This article explains how SGS Digicomply utilize Generative Artificial Intelligence (AI) from third-party providers in our AI Copilot to enhance your research and insights while prioritizing your data privacy and security.
At SGS Digicomply, we are committed to transparently explaining how we utilize Generative Artificial Intelligence (AI) in our AI Copilot to enhance your research and insights while prioritizing your data privacy and security. This document outlines our current and potential future AI applications and the measures we take to protect your information, including our use of a private, in-house Large Language Model (LLM) for private data and third-party providers for public data.
As AI technology advances, new applications may emerge that could further enhance our product. Regardless of how AI technology evolves, we are rigid in our commitment to:
- Always prioritize the privacy and security of your data.
- Utilize our private, in-house LLM for all private customer data, ensuring it remains within the SGS Digicomply cloud.
- Utilize third-party providers exclusively for public data, solely for the purpose of fulfilling your requests related to that data.
- Never transmit private customer data to third-party providers, nor in a manner that could identify our clients.
- Never train our models, nor permit third-party providers to train their models, on customer data.
- Inform you of changes in our use of third-party providers, if applicable.
- Maintain the option for you to opt out of these features.
How We Use Customer Data
At SGS Digicomply, we categorize data as either 'private' or 'public' to ensure the highest level of privacy for your sensitive information.
- Private Data: All data generated directly by the user, including every query, comment, and document uploaded to the system, is considered private. For all private data, we utilize our own instance of an open-source Large Language Model (LLM) hosted securely within the SGS Digicomply cloud. This ensures that your private data never leaves our controlled environment and is never sent to third-party providers. Our private LLM processes your inputs (prompts), documents, labels, signals, comments, and notes to provide accurate, relevant, and contextual responses while maintaining complete data privacy.
- Public Data: For publicly available information or data explicitly designated as public, we may utilize trusted third-party LLM providers. This allows us to leverage external capabilities for broader data processing when privacy concerns are mitigated by the public nature of the data.
SGS Digicomply may store your inputs and outputs to reduce latency, such as when displaying a post summary, or when required to provide a feature, such as signals within the insights module. While third-party providers (for public data) may have their own data retention policies, we have deactivated any use of these data beyond the fulfillment of your request.
Regardless of the LLM used, customer inputs and outputs are used exclusively to serve and improve individual customer experiences and are not used for model training across customers.
Which Third-Party Providers Do We Use?
For private data (as defined above), we exclusively use our own secure, in-house LLM hosted within the SGS Digicomply cloud. For public data, the LLM providers we utilize do not use your inputs and outputs to improve their services. The list of third-party providers we use includes:
- Google Cloud Generative AI
- LLM models: Used in various parts of our applications, e.g., to generate summaries and answers.

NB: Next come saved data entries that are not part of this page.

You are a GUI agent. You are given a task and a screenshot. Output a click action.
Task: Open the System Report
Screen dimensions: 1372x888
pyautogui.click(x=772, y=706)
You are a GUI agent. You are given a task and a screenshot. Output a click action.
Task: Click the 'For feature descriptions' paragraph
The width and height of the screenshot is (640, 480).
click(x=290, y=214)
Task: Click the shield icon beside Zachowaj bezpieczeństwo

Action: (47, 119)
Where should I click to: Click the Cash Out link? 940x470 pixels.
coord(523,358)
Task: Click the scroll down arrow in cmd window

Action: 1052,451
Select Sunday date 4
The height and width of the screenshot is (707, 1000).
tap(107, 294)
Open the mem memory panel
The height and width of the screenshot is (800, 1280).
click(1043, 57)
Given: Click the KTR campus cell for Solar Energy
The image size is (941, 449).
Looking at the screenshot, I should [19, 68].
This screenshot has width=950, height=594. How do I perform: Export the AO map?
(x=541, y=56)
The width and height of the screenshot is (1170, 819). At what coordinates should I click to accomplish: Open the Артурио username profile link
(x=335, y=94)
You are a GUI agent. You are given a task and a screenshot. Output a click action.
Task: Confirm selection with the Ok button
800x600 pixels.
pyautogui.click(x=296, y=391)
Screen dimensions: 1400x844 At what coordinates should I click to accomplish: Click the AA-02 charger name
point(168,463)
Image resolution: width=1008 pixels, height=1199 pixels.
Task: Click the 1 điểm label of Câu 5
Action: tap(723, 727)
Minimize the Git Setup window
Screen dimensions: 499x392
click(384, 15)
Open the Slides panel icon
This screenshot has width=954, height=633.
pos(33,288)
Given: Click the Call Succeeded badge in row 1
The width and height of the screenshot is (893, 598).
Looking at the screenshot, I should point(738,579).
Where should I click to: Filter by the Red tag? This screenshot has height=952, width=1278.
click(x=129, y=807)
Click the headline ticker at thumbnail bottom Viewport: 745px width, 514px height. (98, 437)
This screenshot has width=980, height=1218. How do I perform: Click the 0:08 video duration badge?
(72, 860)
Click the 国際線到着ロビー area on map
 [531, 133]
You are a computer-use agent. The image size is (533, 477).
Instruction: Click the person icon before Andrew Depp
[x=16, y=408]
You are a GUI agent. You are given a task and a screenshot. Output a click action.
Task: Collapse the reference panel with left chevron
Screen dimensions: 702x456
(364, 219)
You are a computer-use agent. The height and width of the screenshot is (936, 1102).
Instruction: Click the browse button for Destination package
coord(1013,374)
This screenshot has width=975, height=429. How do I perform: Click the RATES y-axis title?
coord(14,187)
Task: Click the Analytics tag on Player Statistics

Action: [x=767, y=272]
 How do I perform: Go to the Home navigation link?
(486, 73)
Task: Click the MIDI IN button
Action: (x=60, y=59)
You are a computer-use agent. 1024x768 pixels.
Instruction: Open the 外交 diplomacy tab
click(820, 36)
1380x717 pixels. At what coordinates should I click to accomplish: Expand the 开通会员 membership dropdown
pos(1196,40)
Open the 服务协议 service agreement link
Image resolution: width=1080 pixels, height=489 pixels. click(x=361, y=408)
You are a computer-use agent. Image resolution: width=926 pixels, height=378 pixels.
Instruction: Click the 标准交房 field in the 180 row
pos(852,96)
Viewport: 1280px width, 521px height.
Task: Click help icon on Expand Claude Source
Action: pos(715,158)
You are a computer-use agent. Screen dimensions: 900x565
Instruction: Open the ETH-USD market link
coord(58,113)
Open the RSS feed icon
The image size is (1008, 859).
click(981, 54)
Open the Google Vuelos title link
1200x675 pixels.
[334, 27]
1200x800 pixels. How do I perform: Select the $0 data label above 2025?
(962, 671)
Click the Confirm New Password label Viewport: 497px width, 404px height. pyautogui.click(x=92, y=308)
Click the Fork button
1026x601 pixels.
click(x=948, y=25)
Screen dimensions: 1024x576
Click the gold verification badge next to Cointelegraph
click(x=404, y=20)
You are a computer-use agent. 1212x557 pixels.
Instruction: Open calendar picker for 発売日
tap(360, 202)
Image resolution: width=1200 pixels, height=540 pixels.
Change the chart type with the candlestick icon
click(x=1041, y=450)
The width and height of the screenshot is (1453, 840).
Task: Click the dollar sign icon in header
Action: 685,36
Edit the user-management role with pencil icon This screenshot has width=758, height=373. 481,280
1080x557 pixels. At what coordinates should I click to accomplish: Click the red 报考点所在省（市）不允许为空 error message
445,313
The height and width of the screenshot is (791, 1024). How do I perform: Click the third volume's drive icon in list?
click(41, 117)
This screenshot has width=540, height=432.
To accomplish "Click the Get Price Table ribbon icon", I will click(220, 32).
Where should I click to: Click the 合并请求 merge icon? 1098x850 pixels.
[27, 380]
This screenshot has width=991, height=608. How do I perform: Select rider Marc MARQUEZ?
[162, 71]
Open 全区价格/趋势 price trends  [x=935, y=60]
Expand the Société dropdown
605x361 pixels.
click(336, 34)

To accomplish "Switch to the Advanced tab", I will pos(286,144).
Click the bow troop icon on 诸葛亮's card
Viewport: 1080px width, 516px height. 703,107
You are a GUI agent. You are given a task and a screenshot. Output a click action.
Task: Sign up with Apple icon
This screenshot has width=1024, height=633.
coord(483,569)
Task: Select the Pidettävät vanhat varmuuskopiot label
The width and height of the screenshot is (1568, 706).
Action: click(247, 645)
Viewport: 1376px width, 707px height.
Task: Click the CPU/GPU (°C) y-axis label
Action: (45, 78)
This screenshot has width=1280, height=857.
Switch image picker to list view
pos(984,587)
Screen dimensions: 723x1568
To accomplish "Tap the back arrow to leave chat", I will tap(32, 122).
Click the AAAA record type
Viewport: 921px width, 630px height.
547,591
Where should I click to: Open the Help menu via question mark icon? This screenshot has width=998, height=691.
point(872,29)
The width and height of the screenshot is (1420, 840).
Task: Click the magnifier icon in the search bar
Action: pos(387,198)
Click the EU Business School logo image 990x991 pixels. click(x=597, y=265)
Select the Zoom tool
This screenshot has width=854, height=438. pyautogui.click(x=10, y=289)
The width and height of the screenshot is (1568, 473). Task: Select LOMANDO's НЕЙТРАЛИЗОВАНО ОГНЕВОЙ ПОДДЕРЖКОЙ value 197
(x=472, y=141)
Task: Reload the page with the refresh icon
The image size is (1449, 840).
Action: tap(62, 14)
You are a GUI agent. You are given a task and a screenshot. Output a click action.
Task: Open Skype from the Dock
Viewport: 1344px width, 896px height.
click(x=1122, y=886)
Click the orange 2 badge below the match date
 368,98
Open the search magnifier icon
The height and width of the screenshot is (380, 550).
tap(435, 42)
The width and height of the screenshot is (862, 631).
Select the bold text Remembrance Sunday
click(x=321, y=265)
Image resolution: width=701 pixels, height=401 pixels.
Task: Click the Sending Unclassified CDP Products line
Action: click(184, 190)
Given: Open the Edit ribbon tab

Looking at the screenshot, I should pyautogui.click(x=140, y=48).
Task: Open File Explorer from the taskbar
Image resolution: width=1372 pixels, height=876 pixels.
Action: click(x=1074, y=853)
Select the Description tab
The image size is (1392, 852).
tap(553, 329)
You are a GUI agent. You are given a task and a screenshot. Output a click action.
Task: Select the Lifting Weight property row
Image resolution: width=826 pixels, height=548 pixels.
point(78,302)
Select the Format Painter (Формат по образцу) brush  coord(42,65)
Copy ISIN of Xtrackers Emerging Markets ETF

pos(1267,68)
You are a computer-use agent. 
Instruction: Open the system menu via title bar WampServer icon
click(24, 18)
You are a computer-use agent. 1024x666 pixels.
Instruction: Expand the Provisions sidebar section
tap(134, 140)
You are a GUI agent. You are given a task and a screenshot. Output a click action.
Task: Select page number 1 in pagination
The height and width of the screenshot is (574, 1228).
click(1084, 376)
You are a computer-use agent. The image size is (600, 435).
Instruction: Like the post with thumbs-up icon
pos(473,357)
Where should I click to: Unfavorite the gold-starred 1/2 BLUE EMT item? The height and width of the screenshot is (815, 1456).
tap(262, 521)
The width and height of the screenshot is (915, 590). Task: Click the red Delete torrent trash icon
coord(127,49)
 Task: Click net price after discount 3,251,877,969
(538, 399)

- LLM Custom fine-tuned Gemini models: Employed for large-scale extraction tasks. These models are trained using our proprietary training datasets created by SGS experts. We never use client data to train models; however, these models can be used for inference on your data when you enable AI features for them.
- OpenAI
- LLM models: Used in various parts of our applications, e.g., to generate summaries and answers.
- Embeddings: Numerical representations of text that facilitate features based on similarity and relevancy.
- Cohere
- Embeddings: Numerical representations of text that facilitate features based on similarity and relevancy.
- Reranking: Used to order information by relevancy based on user input.